┌─ Data section

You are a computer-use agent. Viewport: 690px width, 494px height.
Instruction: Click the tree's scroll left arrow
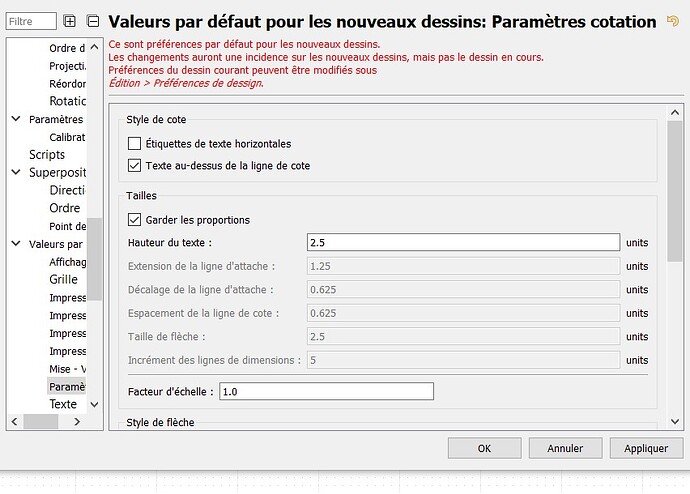pyautogui.click(x=14, y=422)
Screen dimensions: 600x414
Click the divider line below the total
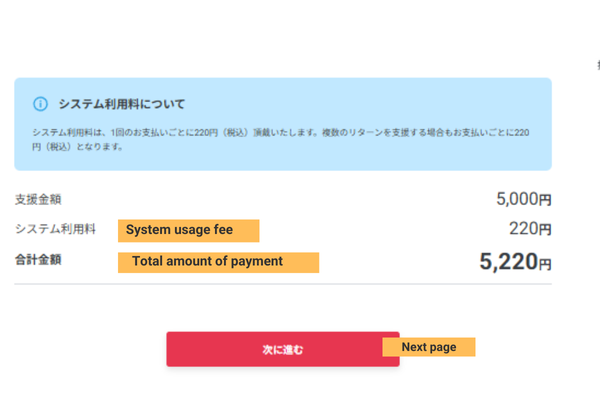click(x=283, y=284)
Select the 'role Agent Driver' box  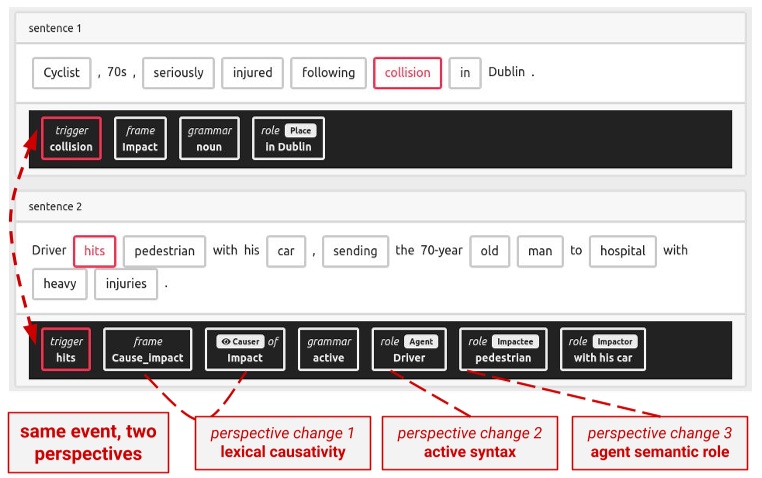409,349
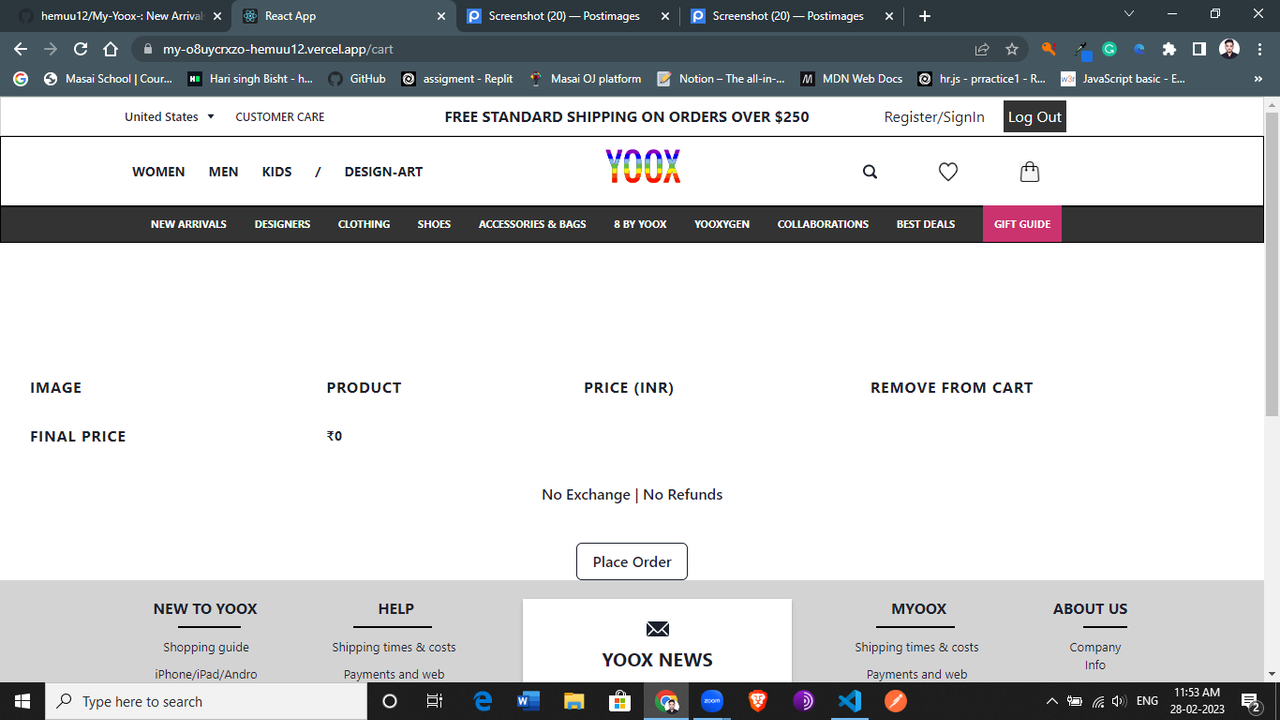The image size is (1280, 720).
Task: Open Brave browser from taskbar
Action: coord(758,701)
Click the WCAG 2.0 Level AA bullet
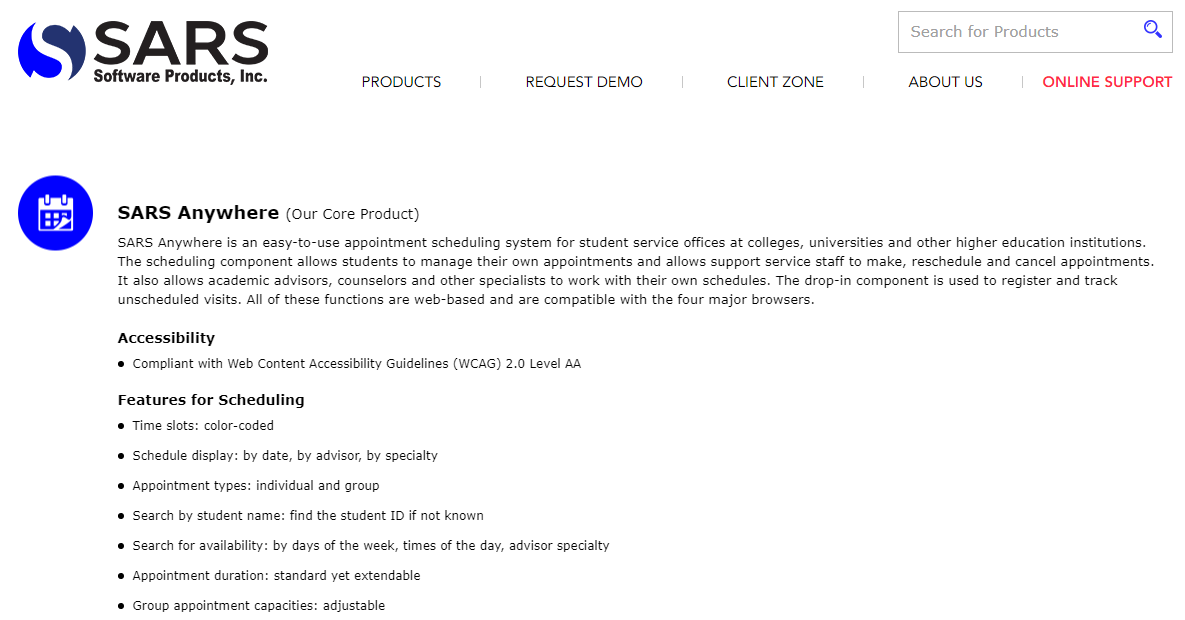The height and width of the screenshot is (620, 1185). [x=356, y=364]
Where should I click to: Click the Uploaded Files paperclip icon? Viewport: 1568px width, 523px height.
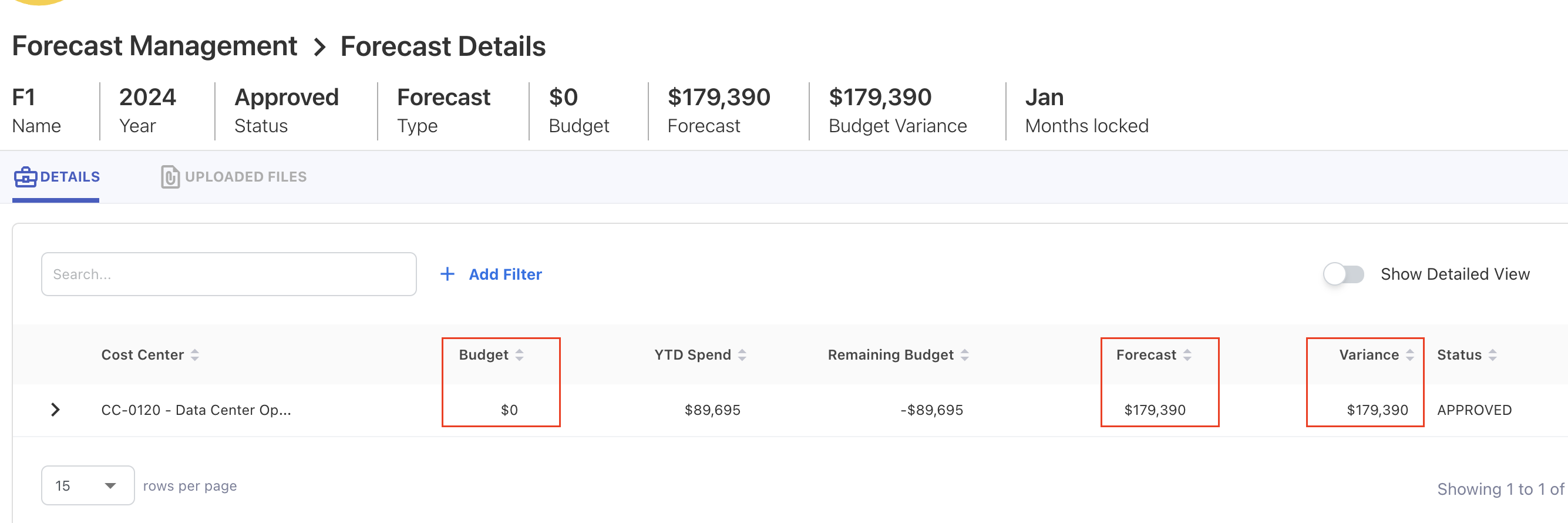[x=170, y=177]
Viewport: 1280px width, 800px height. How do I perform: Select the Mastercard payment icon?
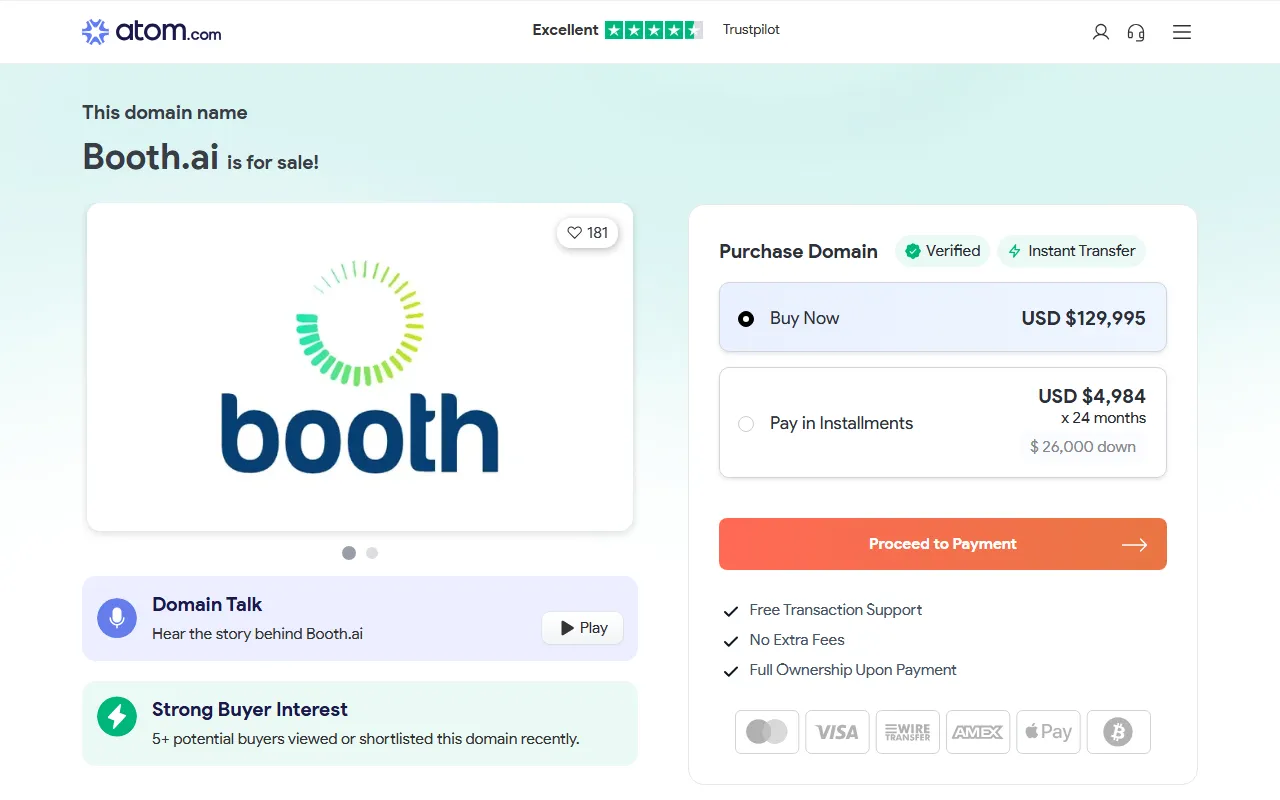click(766, 732)
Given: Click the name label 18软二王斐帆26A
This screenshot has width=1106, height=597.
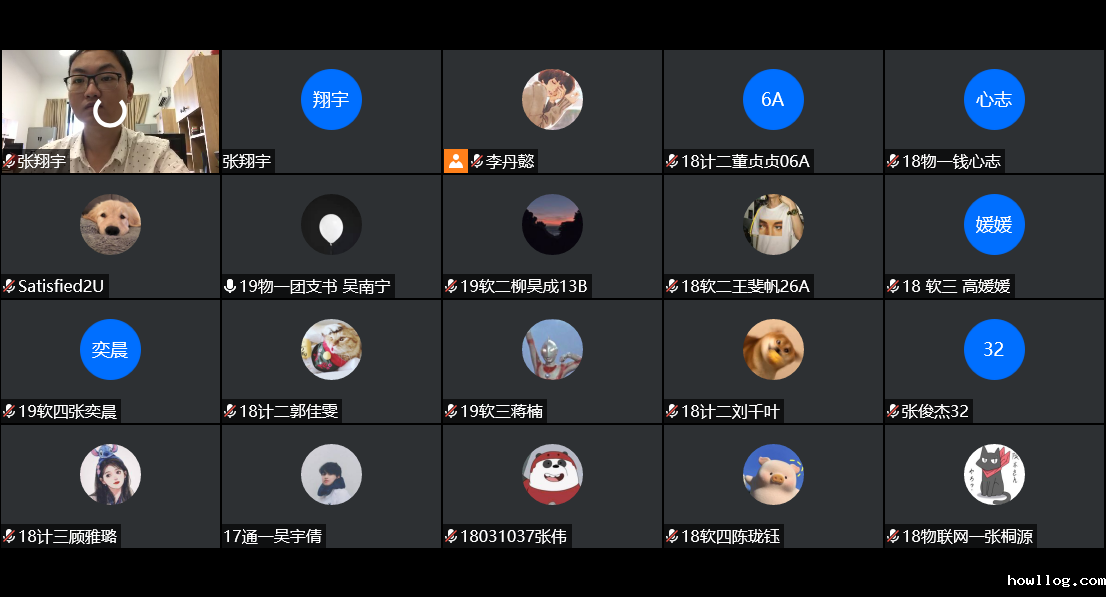Looking at the screenshot, I should [x=745, y=286].
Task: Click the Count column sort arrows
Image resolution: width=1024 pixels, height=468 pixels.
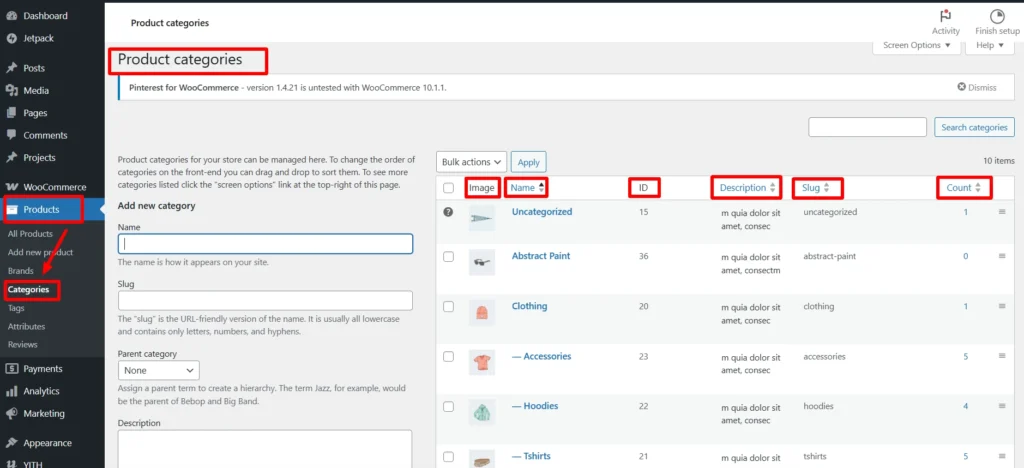Action: 978,187
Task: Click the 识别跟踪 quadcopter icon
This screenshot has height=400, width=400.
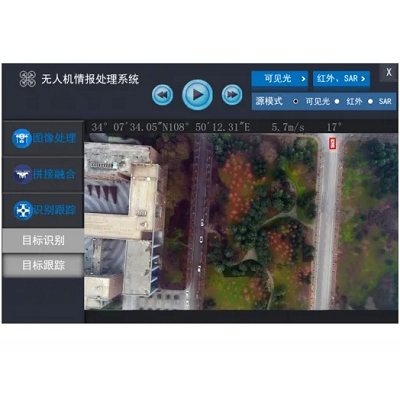Action: click(23, 210)
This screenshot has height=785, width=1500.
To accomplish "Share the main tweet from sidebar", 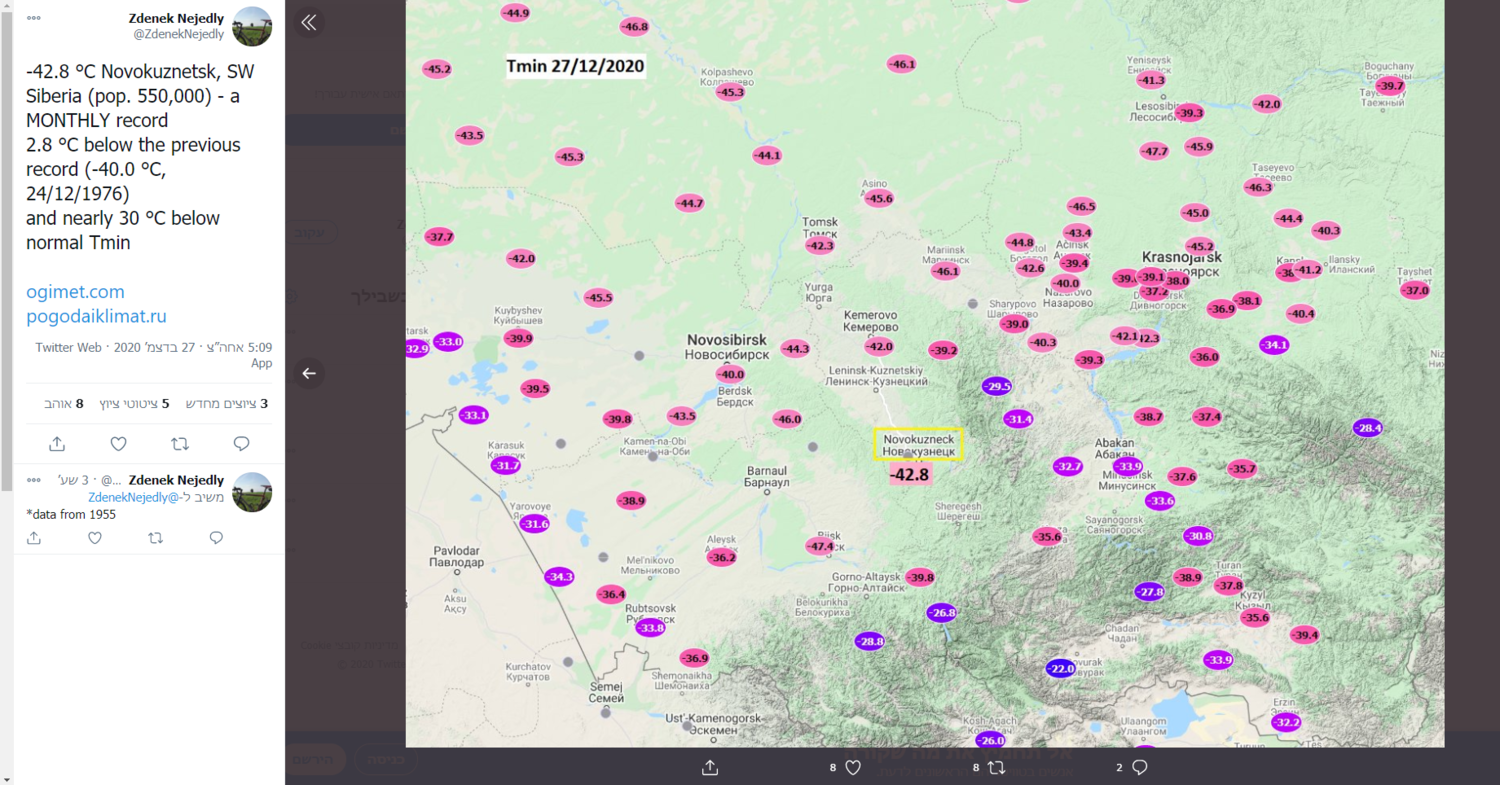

└─

Work request: Please copy, exactly and only, the lines of the listing that run from the one holding "This screenshot has height=400, width=400." through its last line, and exclude pictures.

Result of the task:
This screenshot has height=400, width=400.
Action: click(23, 210)
This screenshot has height=785, width=1500.
To accomplish "Share the main tweet from sidebar", 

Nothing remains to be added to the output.